L’
ipertensione arteriosa è una sfida sanitaria globale che colpisce circa il
25-30% della popolazione adulta.
Nonostante la disponibilità di trattamenti efficaci, i
tassi di controllo della pressione restano
bassi in maniera preoccupante.
Una recente
rassegna pubblicata su The Lancet analizza le cause di questo stallo e presenta le
terapie farmacologiche di nuova generazione che potrebbero cambiare la gestione della malattia.
Ipertensione: perché le terapie attuali spesso falliscono
Il mancato controllo della pressione arteriosa non dipende solo dai farmaci, ma da un insieme di
fattori critici:
- scarsa aderenza, la difficoltà dei pazienti nel seguire costantemente la terapia
- inerzia terapeutica, i ritardi nell'aggiornamento o nel potenziamento delle cure da parte dei medici
- multimorbilità: la presenza di più patologie contemporanee che complica il quadro clinico.
Le innovazioni all'orizzonte: come cambierà la cura
La ricerca si sta spostando su vie fisiologiche diverse da quelle colpite dai farmaci convenzionali. Ecco le
innovazioni più promettenti evidenziate da The Lancet:
- piccoli RNA interferenti (small interfering RNA - siRNA) che inibiscono alla radice la sintesi dell'angiotensinogeno
- inibitori dell'aldosterone sintasi che modulano in modo più selettivo la produzione di aldosterone
- antagonisti non steroidei (MRA) nuova strategia per bloccare i recettori dei mineralcorticoidi con meno effetti collaterali
- peptidi natriuretici, terapie volte a potenziare i sistemi naturali dell'organismo per regolare la pressione.

== == ==

> [DOMANDE]
**A)** Secondo il testo sull'ipertensione, quale percentuale della popolazione adulta è colpita dall'ipertensione arteriosa?
**B)** Prosegui il testo sull'ipertensione a partire dall'ultima frase.
L'elenco è materiale a parte, separato dal testo sull'ipertensione.

> [ELENCO DATI]
== == ==

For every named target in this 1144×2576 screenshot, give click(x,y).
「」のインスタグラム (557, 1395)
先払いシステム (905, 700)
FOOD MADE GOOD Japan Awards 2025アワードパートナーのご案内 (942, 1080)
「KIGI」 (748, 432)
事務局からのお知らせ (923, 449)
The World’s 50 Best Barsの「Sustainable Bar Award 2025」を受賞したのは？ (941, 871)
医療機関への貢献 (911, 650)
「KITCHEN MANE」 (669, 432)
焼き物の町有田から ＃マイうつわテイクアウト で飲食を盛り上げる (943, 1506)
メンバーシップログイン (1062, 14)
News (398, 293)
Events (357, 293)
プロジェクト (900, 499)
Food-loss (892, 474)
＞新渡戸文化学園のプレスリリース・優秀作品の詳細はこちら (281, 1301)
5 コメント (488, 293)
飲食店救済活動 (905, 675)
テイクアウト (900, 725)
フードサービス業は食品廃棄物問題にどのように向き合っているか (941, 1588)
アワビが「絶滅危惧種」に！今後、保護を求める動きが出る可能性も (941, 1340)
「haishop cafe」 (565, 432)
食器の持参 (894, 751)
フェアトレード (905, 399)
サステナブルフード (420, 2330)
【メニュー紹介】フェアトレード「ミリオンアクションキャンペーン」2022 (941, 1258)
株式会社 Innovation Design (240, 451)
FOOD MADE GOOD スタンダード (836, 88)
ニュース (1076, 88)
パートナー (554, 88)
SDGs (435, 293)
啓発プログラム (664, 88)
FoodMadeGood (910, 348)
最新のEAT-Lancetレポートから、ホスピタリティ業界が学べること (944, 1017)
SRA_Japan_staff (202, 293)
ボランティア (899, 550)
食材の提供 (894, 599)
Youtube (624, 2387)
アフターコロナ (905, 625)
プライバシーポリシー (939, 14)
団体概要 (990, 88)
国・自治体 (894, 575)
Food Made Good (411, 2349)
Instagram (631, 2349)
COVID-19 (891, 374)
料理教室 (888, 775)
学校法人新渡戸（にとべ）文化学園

== == ==

> [RISPOSTE]
**A)** Circa il 25-30%.

**B)**
Sfide e opportunità per il trattamento dell'ipertensione
Sebbene queste scoperte rappresentino un passo avanti fondamentale, gli esperti invitano alla
prudenza. L'introduzione di queste terapie su larga scala dovrà superare diverse sfide:
- valutazione rigorosa del rapporto beneficio-prezzo
- garantire che le innovazioni raggiungano tutti i pazienti, non solo una minoranza
- confermare la riduzione effettiva delle malattie cardiovascolari e renali croniche nel lungo periodo.
In conclusione, la lotta all'ipertensione sta entrando in una
nuova era "molecolare". Questi nuovi approcci potrebbero finalmente colmare il divario tra diagnosi e controllo effettivo della patologia.